O Instituto Nacional de Colonização e Reforma Agrária (Incra) está cancelando desapropriações de terras para reforma agrária sem embasar as decisões em estudos técnicos ou financeiros. A Procuradoria Federal dos Direitos do Cidadão (PFDC) do Ministério Público Federal (MPF) determinou que o órgão revogue as resoluções publicadas nesse sentido e deixe de publicar qualquer outras até que sejam realizados estudos de impacto humano e financeiro das desistências. Em muitos casos, já foram gastos milhões de reais em depósitos judiciais e processos administrativos.
A reportagem é da Rede Brasil Atual.
A PFDC ressaltou que as resoluções afetam, na maioria dos casos, situações há muito tempo consolidadas e geram insegurança jurídica para milhares de famílias no campo que vivem dessas terras. Além disso, a atuação do Incra desconsiderou o efeito conflitivo que tais resoluções podem acarretar, podendo levar à paralisação da política de reforma agrária nos imóveis mencionados. A procuradoria ainda aponta para a gravidade dos fatos, indicando que os diretores do Incra podem incorrer em crime de responsabilidade.
“As medidas administrativas devem levar em consideração os impactos que acarretarão sobre cada grupo de pessoas, com especial atenção sobre a população vulnerável que será beneficiada pela política. Essas resoluções também vêm desacompanhadas de qualquer diálogo prévio com as comunidades afetadas e não apontam qualquer medida efetiva para o cumprimento dos artigos 184 e 186 da Constituição, que tratam da função social da propriedade”, diz a procuradoria.
Terras improdutivas
As terras que estão tendo a desapropriação cancelada eram áreas improdutivas. Algumas aguardam há anos pela destinação final. O Incra tem alegado apenas que o processo está sendo muito longo ou que não há verba para concluir o processo. “Essas resoluções vêm sendo publicadas ou gestadas sem fundamentação técnica ou atenção às etapas já realizadas, ignorando os recursos despendidos e a realidade dos potenciais beneficiários da reforma agrária, e limitando-se a afirmar genericamente a indisponibilidade orçamentária ou a demora na solução da demanda”, afirma a PFDC.

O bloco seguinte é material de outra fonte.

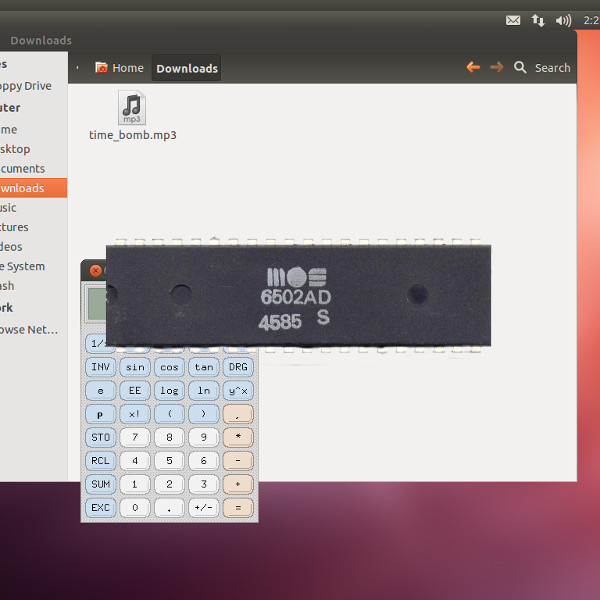
Task: Open the mail indicator in top panel
Action: [513, 20]
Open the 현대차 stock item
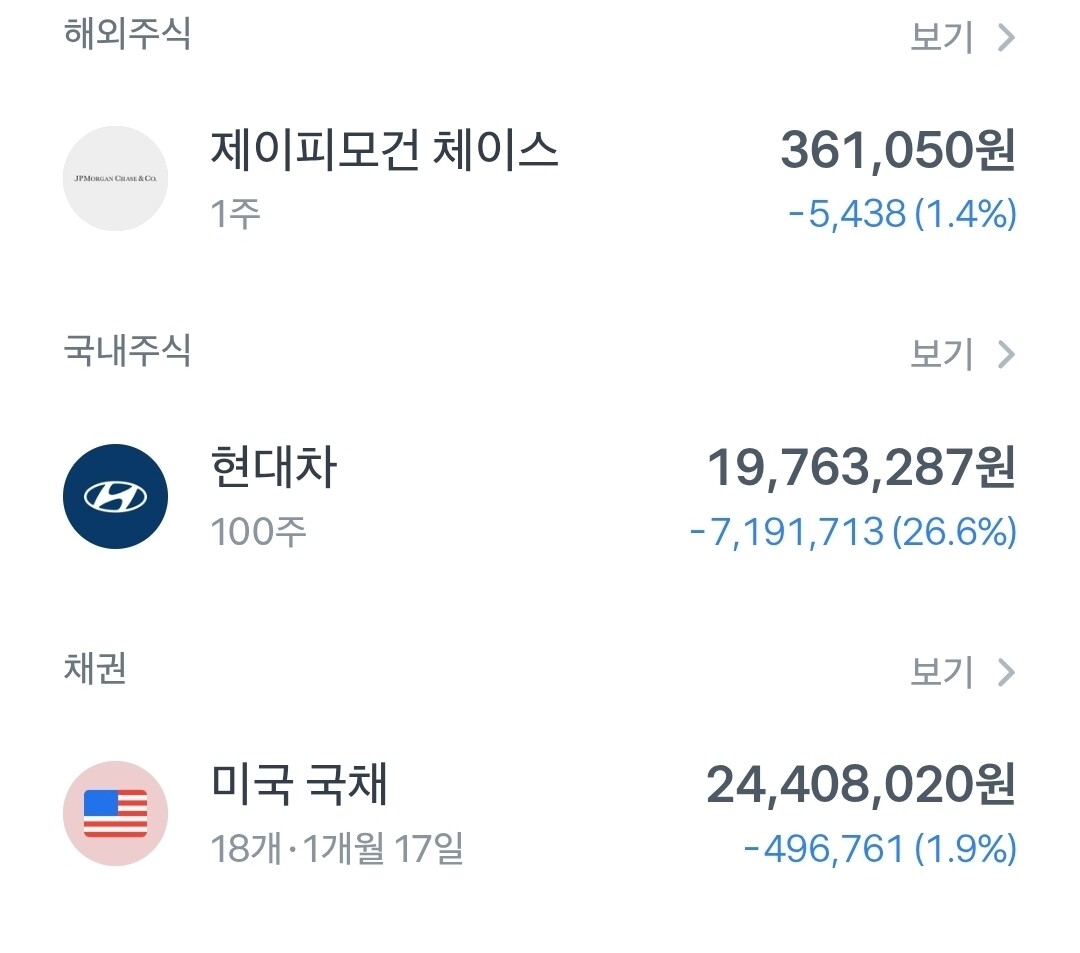This screenshot has height=953, width=1080. (540, 496)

Entre as terras que estão tendo o processo cancelado – o que significa que seriam devolvidas aos antigos proprietários – estão a fazenda Mandaguari, com cerca de 17 mil hectares, localizada nos municípios de Porto dos Gaúchos e Tabaporã, no estado de Mato Grosso. Ela foi reconhecida como propriedade improdutiva em 2010. Quase 500 famílias de trabalhadores rurais esperam há 17 anos para criar um assentamento no local – dos quais oito anos passaram acampados.

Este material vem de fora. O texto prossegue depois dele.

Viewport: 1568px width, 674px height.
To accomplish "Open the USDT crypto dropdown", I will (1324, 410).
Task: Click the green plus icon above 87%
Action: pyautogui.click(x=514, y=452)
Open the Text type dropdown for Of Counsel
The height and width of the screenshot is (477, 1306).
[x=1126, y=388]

No último dia 13, o Incra também arquivou processo administrativo referente à desapropriação da Fazenda Macaé, no município de Andradina, em São Paulo, com base na alegada falta de verbas. Famílias sem-terra ocuparam o local várias vezes desde o início dos anos 2000. Em 2002 o Incra já havia reconhecido o local como terra improdutiva.
“Há, no caso, uma violação do princípio da proteção da confiança, uma vez que, transcorridas as etapas da desapropriação, os potenciais beneficiários da reforma agrária nutrem expectativas legítimas de que serão atendidos pela política pública”, destacou a procuradoria.